Archive for May, 2012

Energy inspires

Thursday, May 31st, 2012 by

I had an inspiring day at yesterday’s Ashden conference. The focus of the day was on changing public attitudes and behaviour to encourage sustainability and there was a fantastic variety of projects on show demonstrating this, from the UK and worldwide. Who could have guessed that the National Trust were able to cut energy use at their properties in Wales by 40%?!  If they can do this with all the barriers of heritage planning, anyone can.

Common features were community participation and engagement from the earliest planning stage and taking people along with you as the project develops. Clear objectives and good internal and external communications were key.

A highlight for me was talking to Tri Mumpuni (pictured left) of Indonesian group IBEKA, who develops community owned micro hydro schemes (a familiar concept to us at Practical Action) in Indonesia.  Her sheer persistence with the authorities in her country has resulted in delivering 61 schemes, providing clean, renewable energy to 54,000 people.  Other organisations were energetically distributing low cost solar lights and chargers, ceramic water filters and microfinance for renewable energy systems.

But the most obvious quality on display was passion – for sustainability, for their projects and above all to help improve the lives of others.  With energy high on the agenda at the Rio+20 summit in June, it is uplifting to discover that there are so many people out there making a difference. With their help and enthusiasm Energy for All by 2030 may just be an achievable goal.

Cashing the trash

Thursday, May 31st, 2012 by

Globally, urbanisation is accelerating at an unprecedented scale. In 2007, the proportion of people who lived in urban areas exceeded the people in rural areas. In Asia, the similar situation will happen by 2030.

In this context, the problem of solid waste management is escalating hand in hand with urbanisation.  In most of the urban centres of developing countries, waste management is often limited to street sweeping and disposing waste into open areas like river bank, low land or in any open spaces.

Urbanisation in Nepal is not an exception, with an urban population of 3 per cent in 1954 and increased by more than 6 fold in 2012. Municipalities who are responsible for the waste management often blame on unavailability of landfill site when the question comes on effective waste management. In fact, a decentralised waste management system is more favourable than a centralised system in terms of socio-economic aspects.

A compost plant of Ramnagar 12, Butwal Municipality is an example of decentralised waste management. The plant is developed according to the principle of household centered environmental sanitation (HCES). The main two principles of HCES are considering waste as resource and solving environmental problems as near as it creates.

The compost plant has demonstrated how waste can be treated as a resource. A community of 400 households separate waste as organic and inorganic. Organic waste is converted into compost and most of the inorganic waste is sold to scrap dealers. In this way, there is income from waste as well as contributing to a cleaner environment. It also reduces the cost for the management of waste to the local authority.
== == ==
## YOUR GOAL
Pull out the passage in the May 2012 blog posts from "Archive for May, 2012" up to and including "communications were key.", word for word.

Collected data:
== == ==
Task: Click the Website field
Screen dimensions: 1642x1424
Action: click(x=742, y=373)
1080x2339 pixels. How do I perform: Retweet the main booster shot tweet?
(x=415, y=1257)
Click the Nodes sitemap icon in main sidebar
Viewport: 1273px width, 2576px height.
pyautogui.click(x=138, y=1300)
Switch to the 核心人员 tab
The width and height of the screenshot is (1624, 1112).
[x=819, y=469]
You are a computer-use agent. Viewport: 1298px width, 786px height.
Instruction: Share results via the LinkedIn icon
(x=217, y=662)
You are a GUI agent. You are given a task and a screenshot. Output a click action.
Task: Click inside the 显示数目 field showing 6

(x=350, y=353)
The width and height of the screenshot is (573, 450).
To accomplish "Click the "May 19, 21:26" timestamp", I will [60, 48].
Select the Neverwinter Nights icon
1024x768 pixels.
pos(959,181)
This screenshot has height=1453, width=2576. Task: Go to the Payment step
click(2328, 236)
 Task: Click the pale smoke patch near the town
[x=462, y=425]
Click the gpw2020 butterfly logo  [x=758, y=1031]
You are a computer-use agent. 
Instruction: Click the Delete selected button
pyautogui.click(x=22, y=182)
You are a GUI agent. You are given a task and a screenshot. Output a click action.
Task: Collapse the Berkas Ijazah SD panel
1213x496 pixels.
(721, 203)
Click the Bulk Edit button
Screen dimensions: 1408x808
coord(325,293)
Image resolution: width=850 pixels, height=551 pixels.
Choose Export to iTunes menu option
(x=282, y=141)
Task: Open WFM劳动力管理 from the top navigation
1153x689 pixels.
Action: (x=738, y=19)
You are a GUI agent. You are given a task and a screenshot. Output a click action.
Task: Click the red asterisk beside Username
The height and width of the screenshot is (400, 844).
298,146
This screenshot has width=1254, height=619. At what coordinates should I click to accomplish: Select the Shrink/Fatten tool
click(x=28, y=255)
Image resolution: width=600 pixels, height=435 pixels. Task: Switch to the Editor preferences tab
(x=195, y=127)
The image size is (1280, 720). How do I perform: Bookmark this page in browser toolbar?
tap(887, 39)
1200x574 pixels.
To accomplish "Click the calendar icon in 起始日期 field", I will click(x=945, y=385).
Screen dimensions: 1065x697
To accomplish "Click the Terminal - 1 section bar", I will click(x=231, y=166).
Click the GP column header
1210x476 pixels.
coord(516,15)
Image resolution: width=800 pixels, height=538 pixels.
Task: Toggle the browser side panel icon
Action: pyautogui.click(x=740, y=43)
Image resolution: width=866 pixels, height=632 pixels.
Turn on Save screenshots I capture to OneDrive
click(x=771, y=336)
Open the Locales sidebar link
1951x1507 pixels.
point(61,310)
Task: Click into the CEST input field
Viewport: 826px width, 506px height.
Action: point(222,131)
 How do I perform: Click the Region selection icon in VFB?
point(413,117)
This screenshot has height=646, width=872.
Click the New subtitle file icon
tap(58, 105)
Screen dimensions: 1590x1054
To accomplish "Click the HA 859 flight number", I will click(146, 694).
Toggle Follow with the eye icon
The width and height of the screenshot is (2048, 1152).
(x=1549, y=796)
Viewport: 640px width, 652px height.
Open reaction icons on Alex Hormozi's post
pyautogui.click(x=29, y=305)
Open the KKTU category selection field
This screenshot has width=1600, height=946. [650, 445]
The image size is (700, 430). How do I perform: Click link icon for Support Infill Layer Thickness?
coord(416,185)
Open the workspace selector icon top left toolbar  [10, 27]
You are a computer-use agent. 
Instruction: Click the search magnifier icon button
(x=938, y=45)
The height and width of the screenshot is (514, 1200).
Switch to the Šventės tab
== == ==
## FULL ANSWER
Archive for May, 2012

Energy inspires

Thursday, May 31st, 2012 by

I had an inspiring day at yesterday’s Ashden conference. The focus of the day was on changing public attitudes and behaviour to encourage sustainability and there was a fantastic variety of projects on show demonstrating this, from the UK and worldwide. Who could have guessed that the National Trust were able to cut energy use at their properties in Wales by 40%?!  If they can do this with all the barriers of heritage planning, anyone can.

Common features were community participation and engagement from the earliest planning stage and taking people along with you as the project develops. Clear objectives and good internal and external communications were key.